The Board of Examiners Tuesday approved a master contract designed to fast track construction of 55 solar projects providing power to state agencies.

Stacey Crowley, head of the governor's energy office, said the contract with Sierra Nevada Construction sets up a process to move those projects forward before the end of this fiscal year when tax breaks for business and rebates from the federal government expire.

The idea is to have Sierra Nevada partner with various state agencies to build solar generating projects on roof tops and parking lots of state buildings as well as other sites and contract with those agencies to sell them the electric power produced under a power purchase contract. Those 55 different potential sites already have been identified.

She said the idea is to lock in the cost of electric power at or below what agencies are now paying, saving as much as $44 million over the next 20 years while providing up to 300 jobs and $240 million in private investment in Nevada.

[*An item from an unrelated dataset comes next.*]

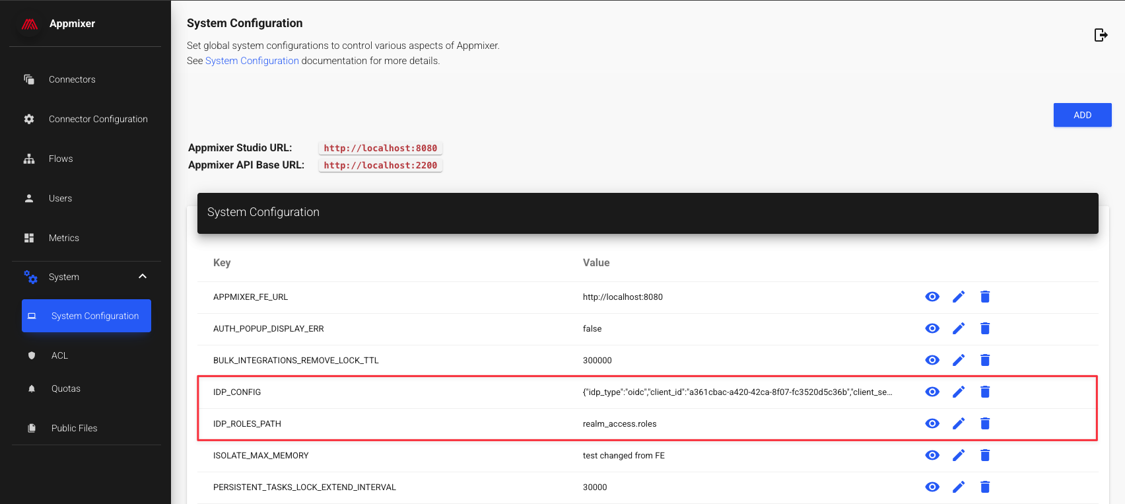Show IDP_CONFIG value using eye icon

pos(932,392)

That could translate into a 20 percent reduction in state energy costs by 2015.

Signing the contract as a master service agreement, Crowley said, enables the construction company to get better prices by buying the solar panels in bulk and better financing for the projects.

Each of the contracts, Crowley said, will have to bring in the cost of the energy for that agency "budget neutral or better than the rate they're currently paying."

The project was originally proposed in the final days of the Jim Gibbons administration but put off until Gov. Brian Sandoval took over and had a chance to review it.

Crowley said a few minor changes in the proposed contract during that period will reduce the state's potential liability by enabling the parties to get out of a contract if it proves not financially beneficial to either side.

She said three agencies are ready to go with project contracts immediately: The Department of Motor Vehicles, Department of Corrections and Veteran's Administration.

Contracts developed for those agencies, she said, will provide a template to get the other projects under contract before the end of the fiscal year.